***** Data excerpts *****

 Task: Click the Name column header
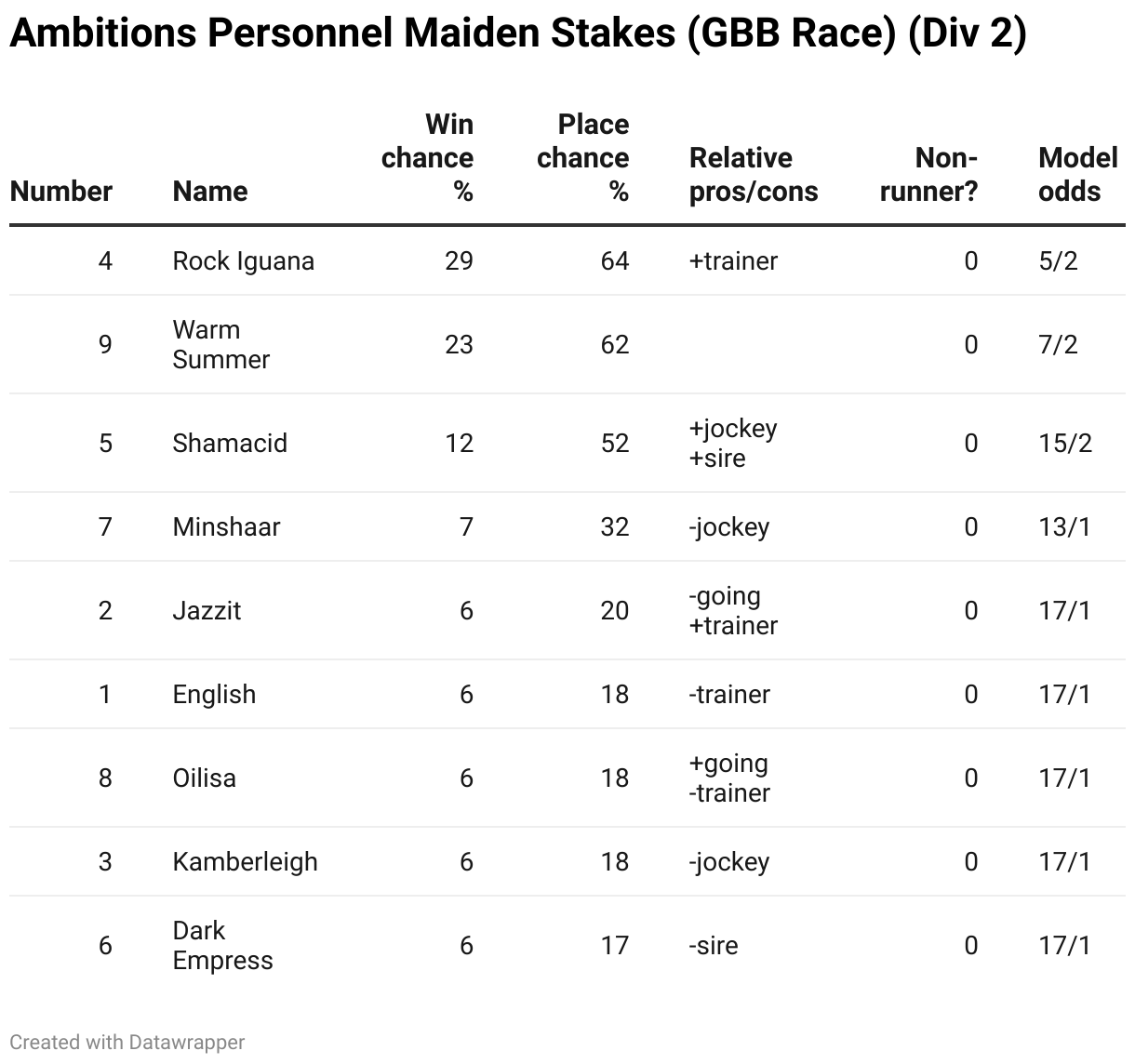click(x=210, y=192)
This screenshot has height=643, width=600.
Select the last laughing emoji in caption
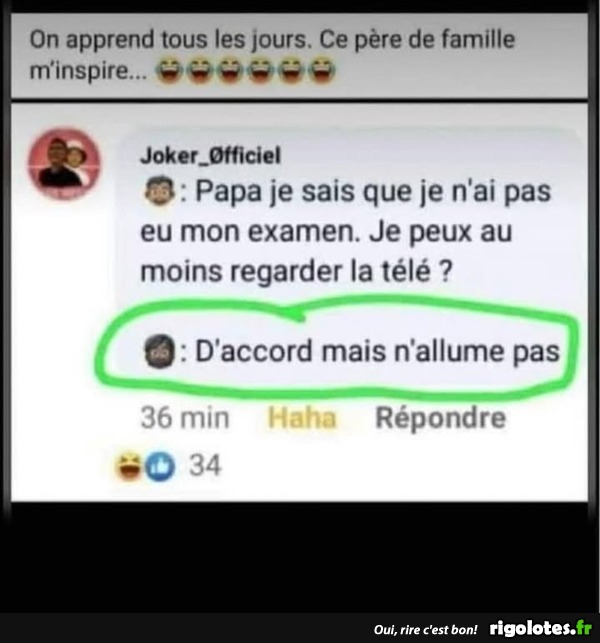pyautogui.click(x=322, y=71)
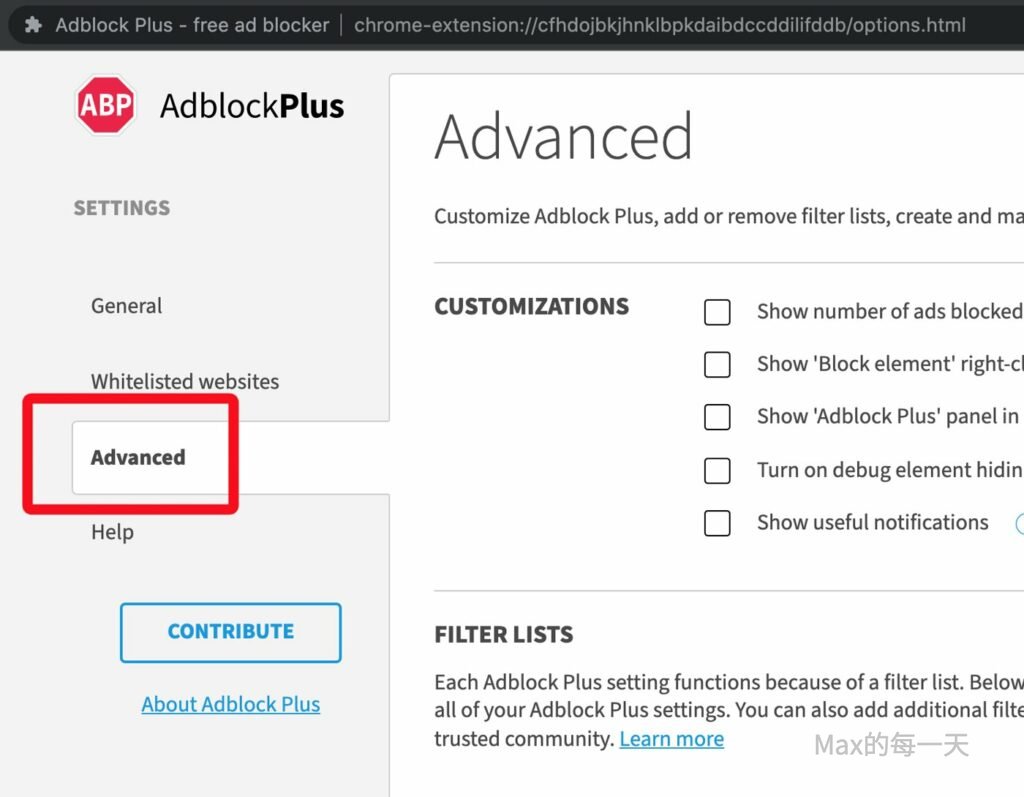The width and height of the screenshot is (1024, 797).
Task: Go to the Help tab
Action: 112,532
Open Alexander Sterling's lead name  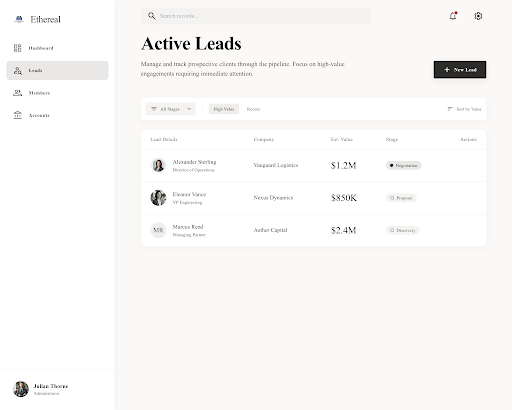pos(194,162)
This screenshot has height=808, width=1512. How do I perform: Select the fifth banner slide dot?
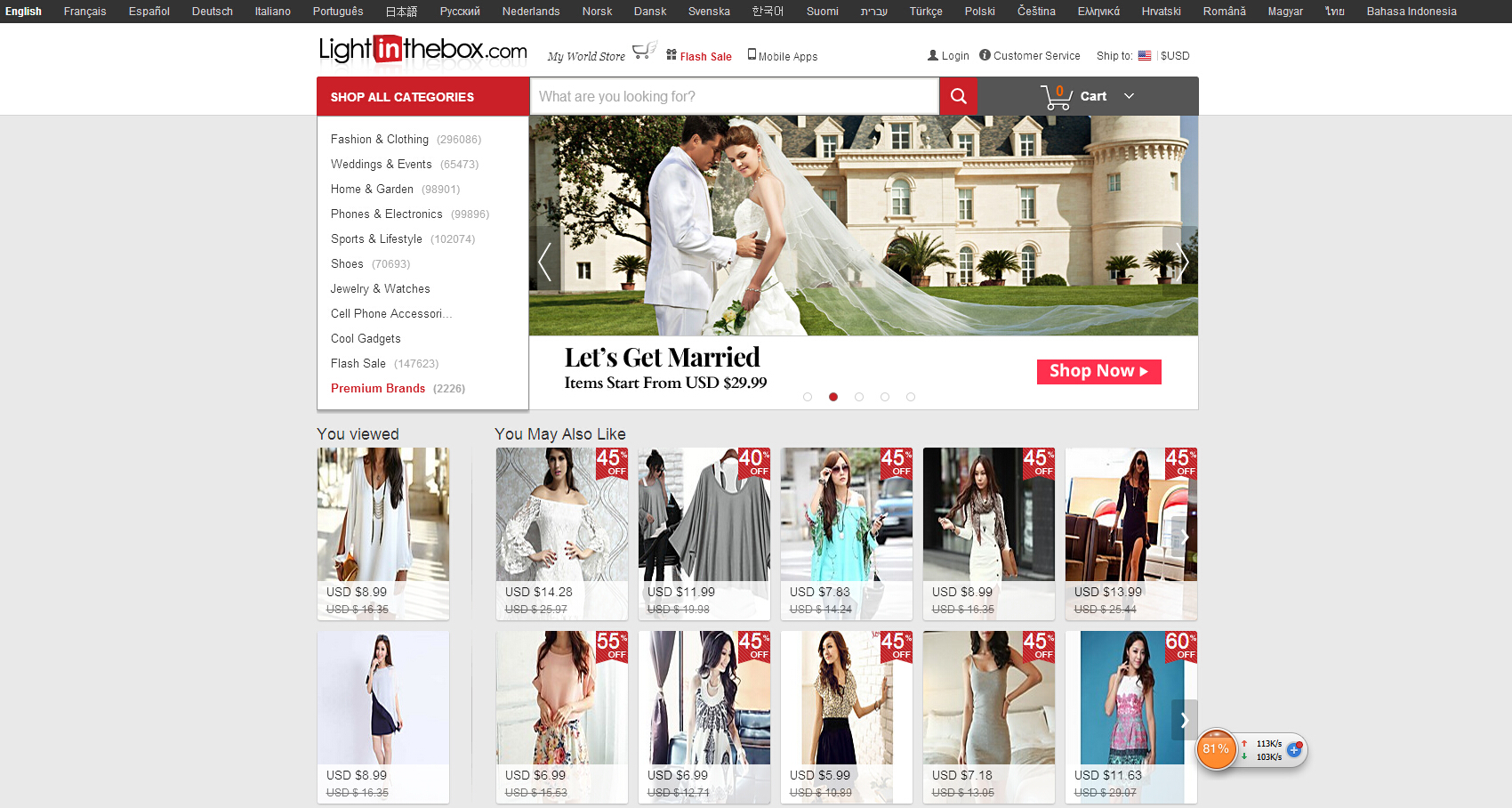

*****

▶ **Given request**
Reproduce the lines verbatim, starting from the first one and ending with the line that contains "Action: 112,532". Leave the pictures out of your answer.

▶ **Output of the task**
 Task: Click the Name column header
click(x=210, y=192)
This screenshot has height=643, width=600.
Select the last laughing emoji in caption
pyautogui.click(x=322, y=71)
The width and height of the screenshot is (1024, 797).
Task: Go to the Help tab
Action: 112,532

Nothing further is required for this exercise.